→ About this task
Starting at the line that contains "You are a GUI", copy every line to the end of the material below exactly, and omit the pictures.
=== Dataset entries ===
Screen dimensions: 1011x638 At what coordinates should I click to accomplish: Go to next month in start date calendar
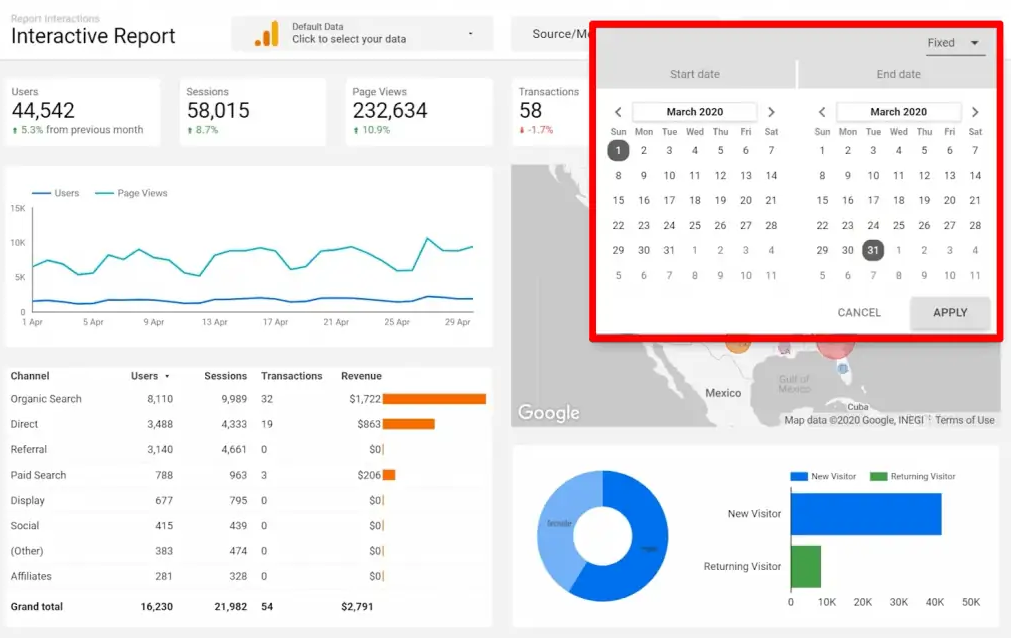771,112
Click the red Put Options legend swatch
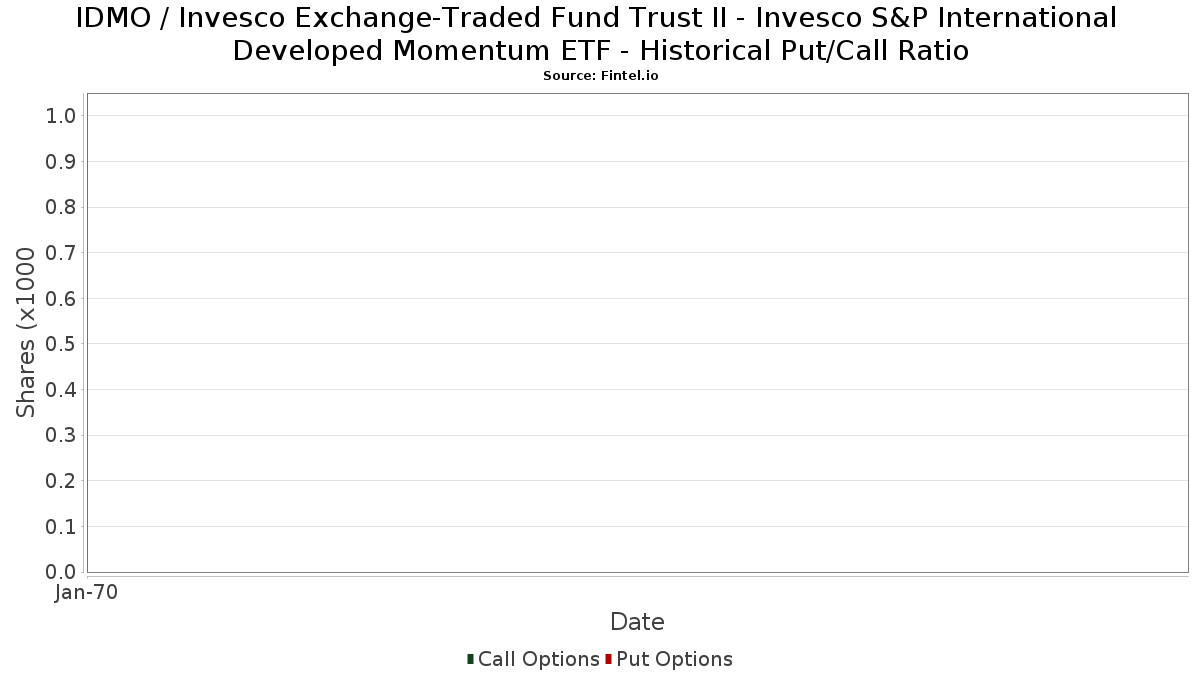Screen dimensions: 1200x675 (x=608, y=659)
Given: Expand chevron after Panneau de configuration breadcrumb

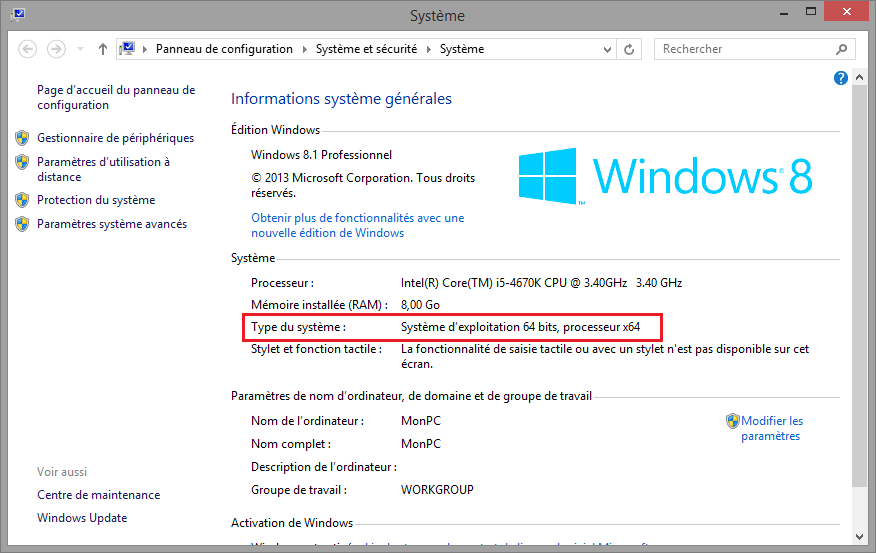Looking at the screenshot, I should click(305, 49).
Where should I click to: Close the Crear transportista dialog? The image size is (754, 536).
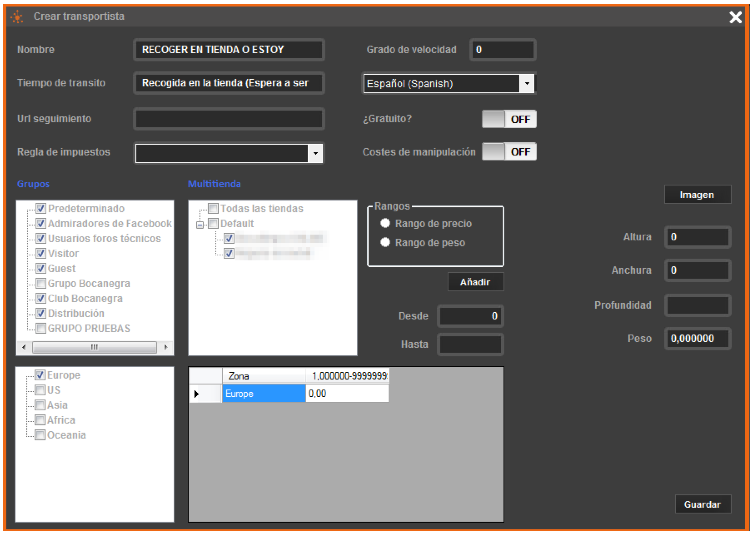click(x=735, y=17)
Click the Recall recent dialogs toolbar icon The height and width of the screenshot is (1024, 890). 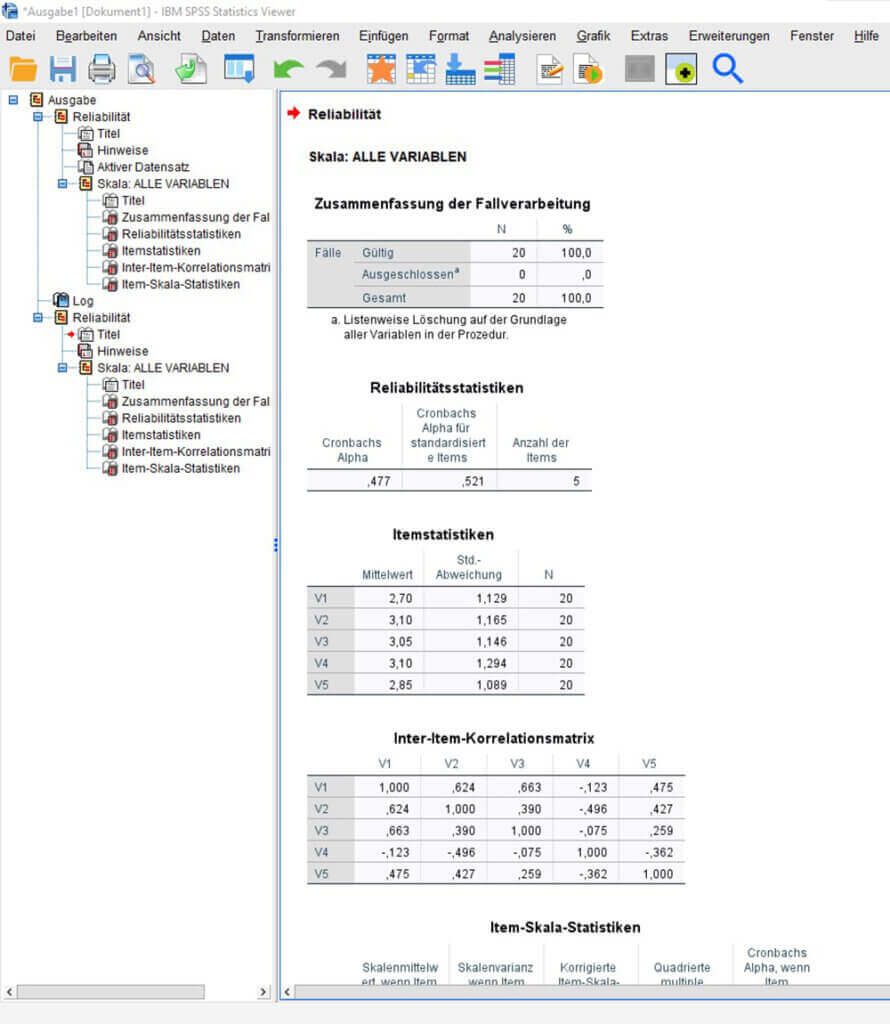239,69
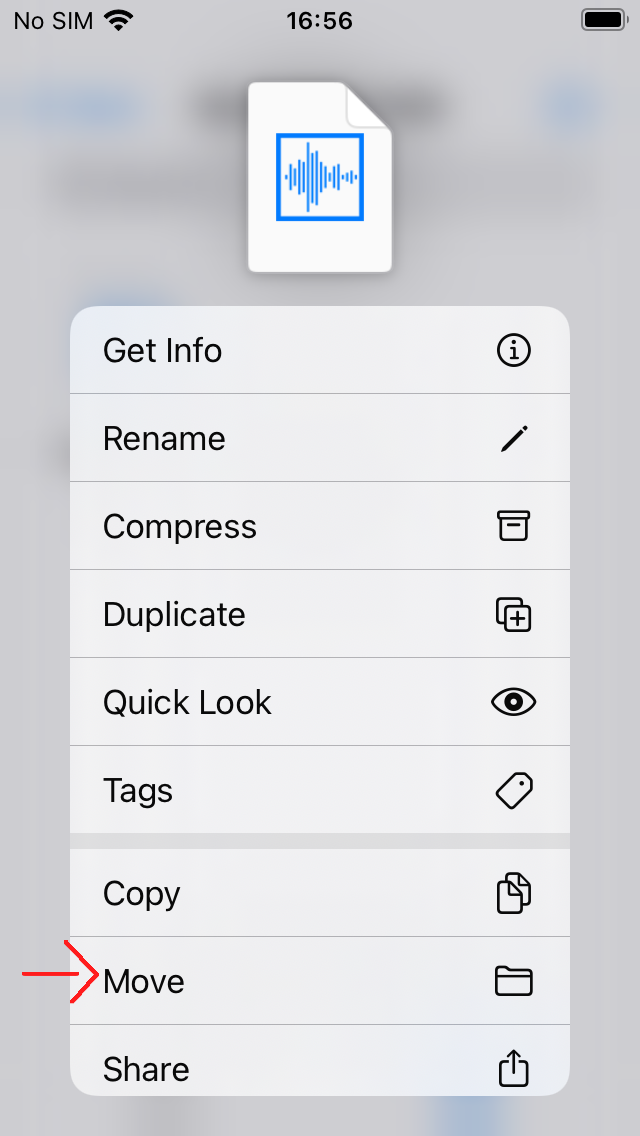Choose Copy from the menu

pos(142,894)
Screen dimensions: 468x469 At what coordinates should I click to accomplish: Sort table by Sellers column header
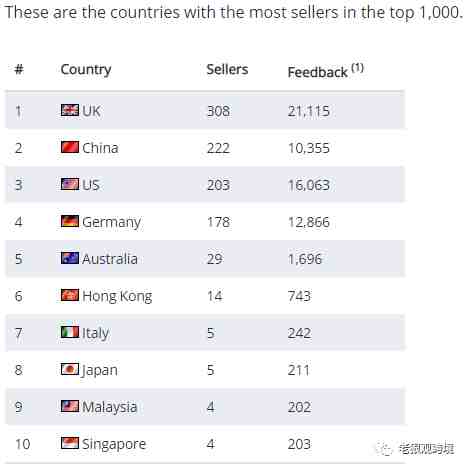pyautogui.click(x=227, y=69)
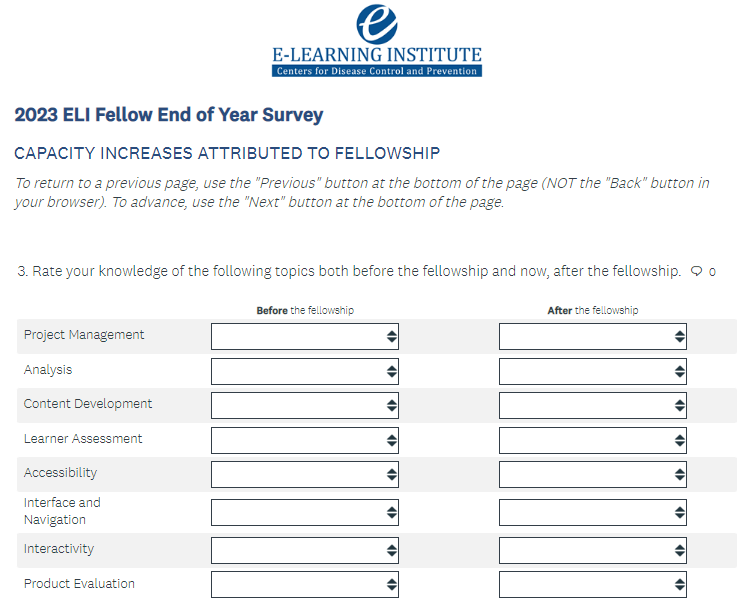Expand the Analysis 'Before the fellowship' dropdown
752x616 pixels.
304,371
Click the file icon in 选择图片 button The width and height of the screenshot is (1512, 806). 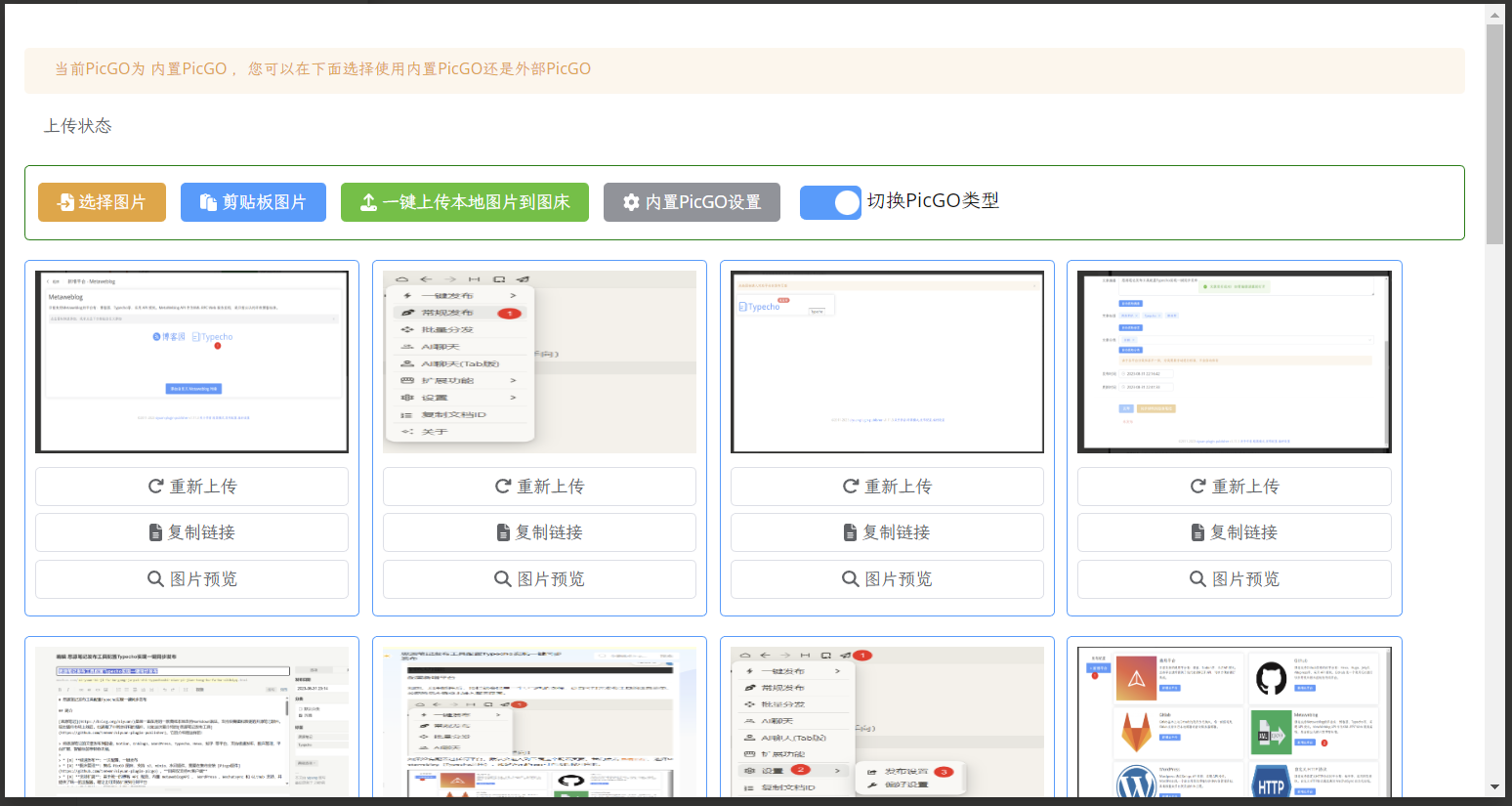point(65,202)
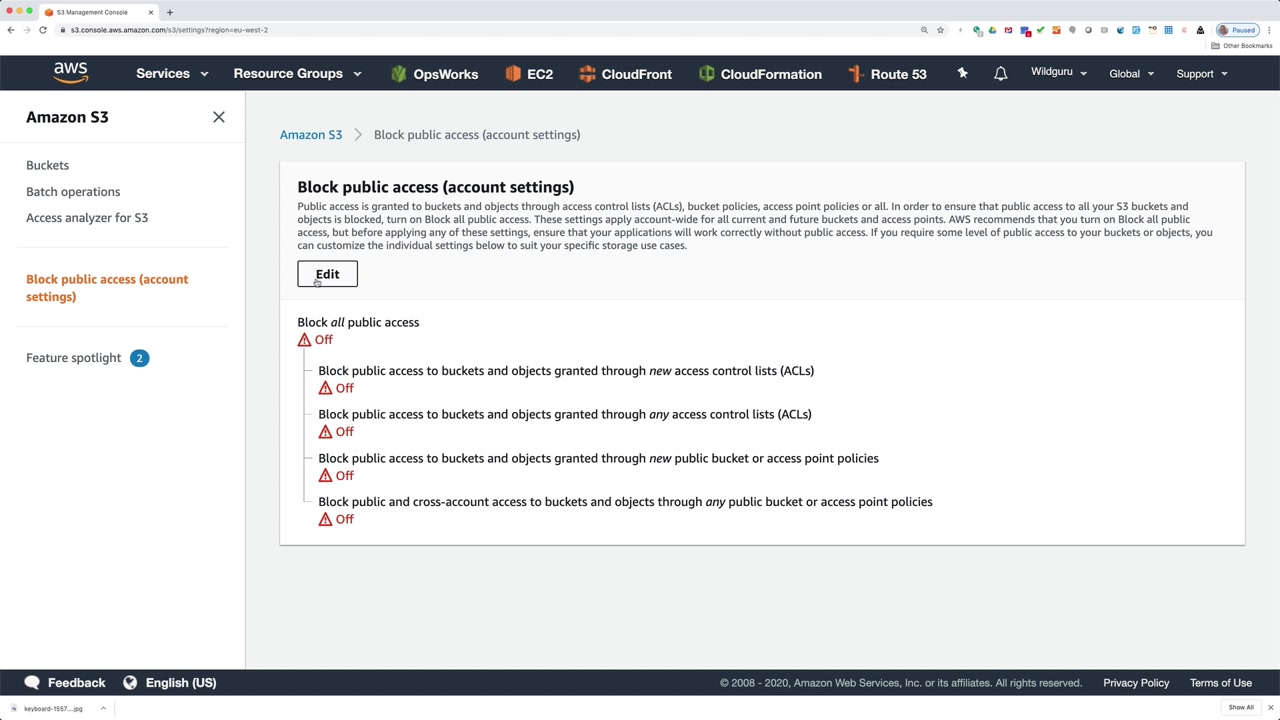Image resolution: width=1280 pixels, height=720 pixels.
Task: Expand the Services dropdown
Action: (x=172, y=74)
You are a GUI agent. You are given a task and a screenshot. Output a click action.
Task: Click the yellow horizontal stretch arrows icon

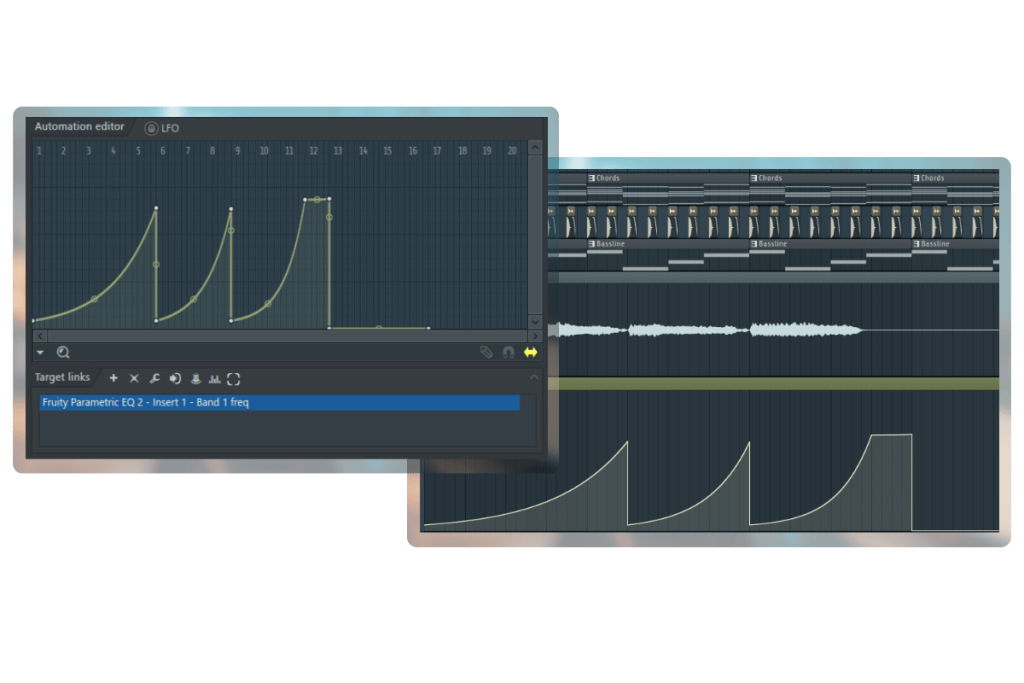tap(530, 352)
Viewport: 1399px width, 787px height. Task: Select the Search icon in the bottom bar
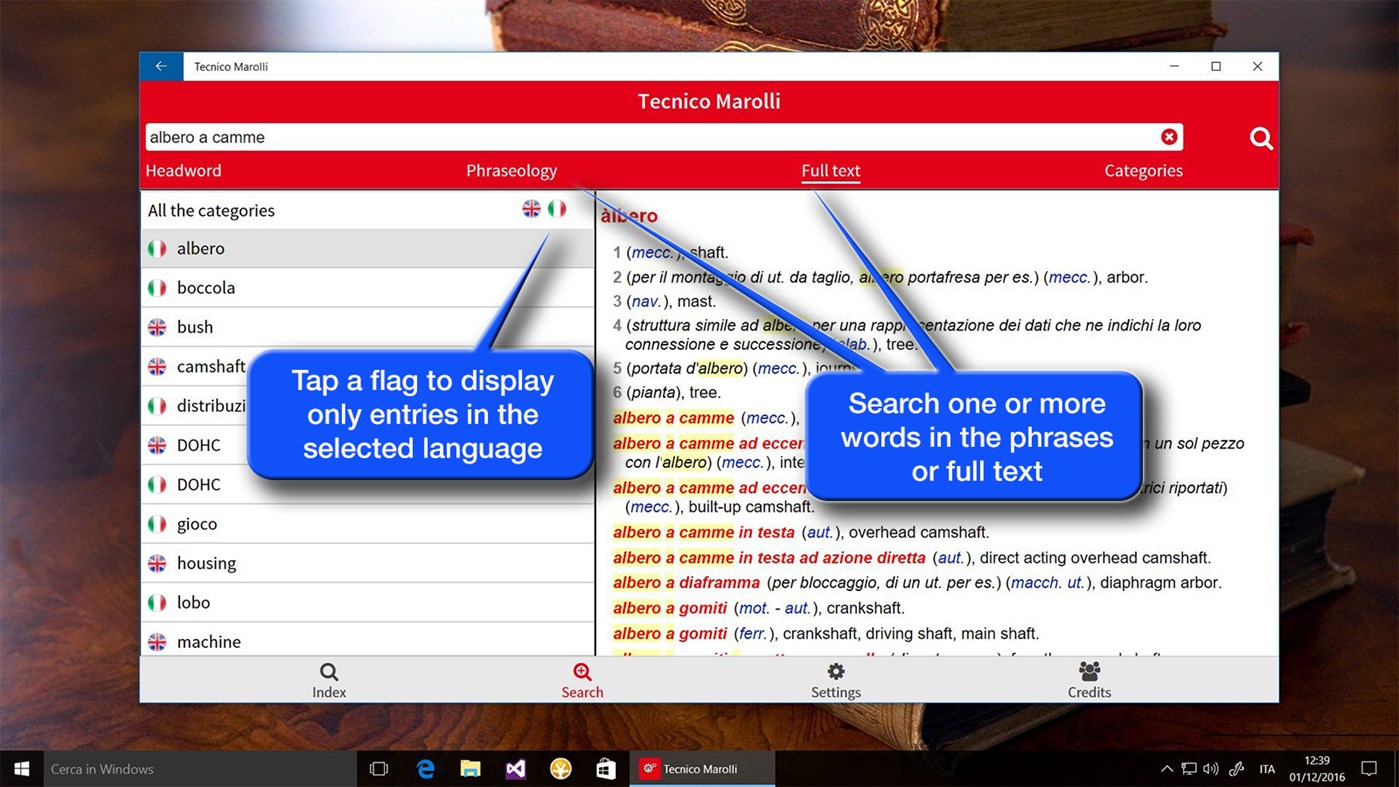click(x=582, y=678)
===
→ The answer
You are a GUI agent. You are given a task and a screenshot. Output a click action.
Task: Click the yellow horizontal stretch arrows icon

tap(530, 352)
Viewport: 1399px width, 787px height. Task: Select the Search icon in the bottom bar
click(x=582, y=678)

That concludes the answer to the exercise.